Hector stood at the centre of the line, his armour dark with blood that wasn’t his, his shield notched in a dozen places. He was giving orders in the same level voice he used for everything, and his men were listening, straightening, preparing for the next assault.

He turned as Lysander approached. "The eastern beach."

"Held. Miros is reinforcing the barricade. They’ll hit us again at dawn."

"Here too." Hector looked at the black ships massed beyond the surf. "They tested both fronts. Next time they’ll commit everything. The northern beach is where they’ll try to break through—it’s the most direct route to the city. But the eastern approach is still a threat. If they flank us, we’re finished."

"Miros will hold it."

"Yes. He will." Hector was quiet for a moment. "You fought. Miros sent word. He said you killed men tonight."

"Yes."

"And almost died."

"Miros saved me."

"That’s what Miros does." Hector looked at him. "You held the line. That’s what matters. The first fight is the hardest. The second will be harder. But you’ll be ready for it."

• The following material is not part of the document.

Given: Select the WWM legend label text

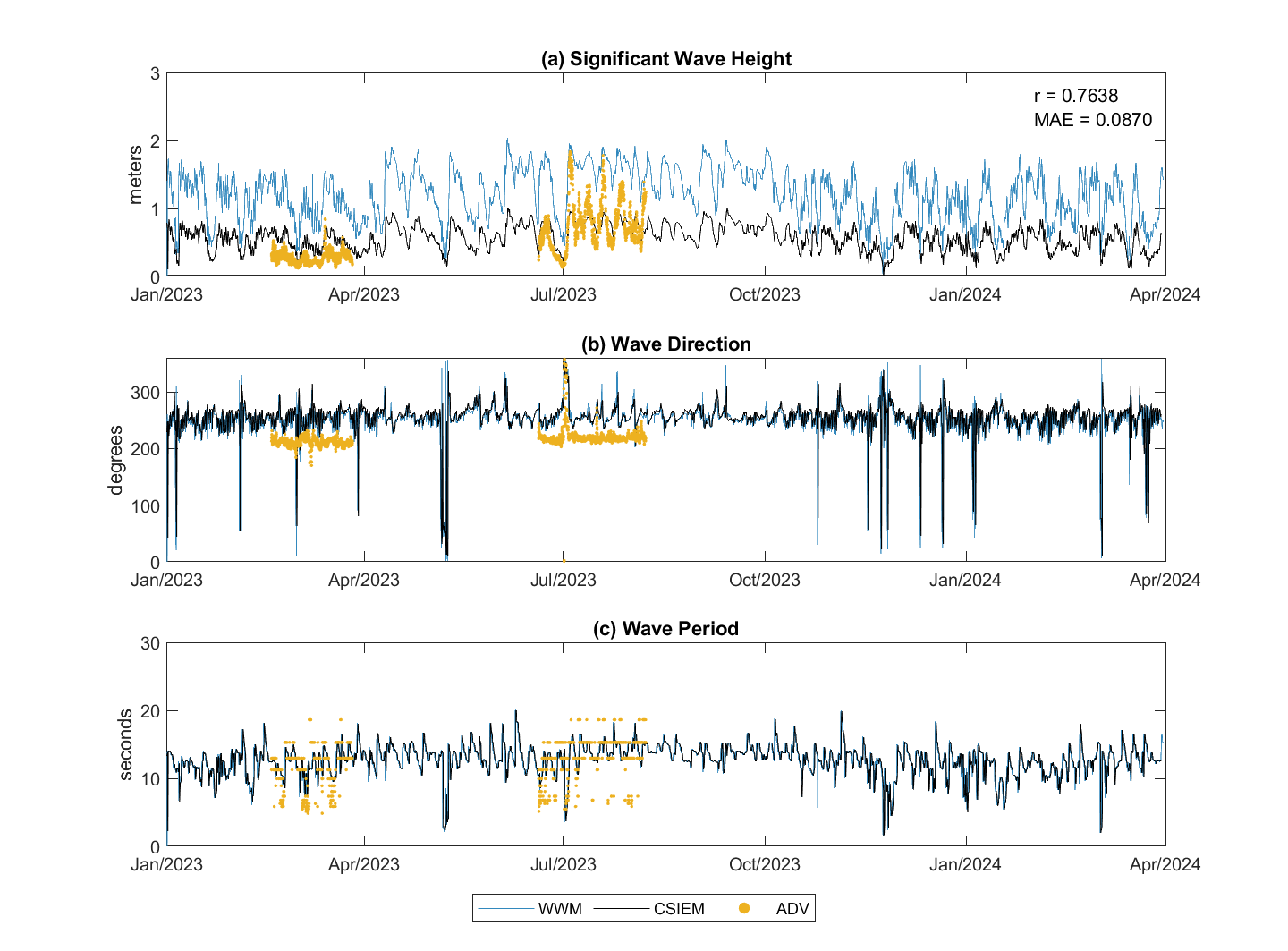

Lysander wasn’t sure if that was true. He wasn’t sure of anything except that his arms were shaking and his shoulder ached and he could still feel the moment when the spear had been coming for his chest and there had been nothing he could do to stop it.

But he was alive. He was still alive.

"They’ll be back before dawn," he said.

"I know." Hector turned toward the sea. "So will I."

Lysander walked back through the settlement. The wounded were being carried to the medical tents where Antiphus and his team were working by torchlight. Deia was among them—thirteen years old, her hands steady as she held pressure on a patrolman’s wound. She didn’t look up as he passed.

He went to the supply office. Arsini was there, a tablet in her hand, her face pale but composed.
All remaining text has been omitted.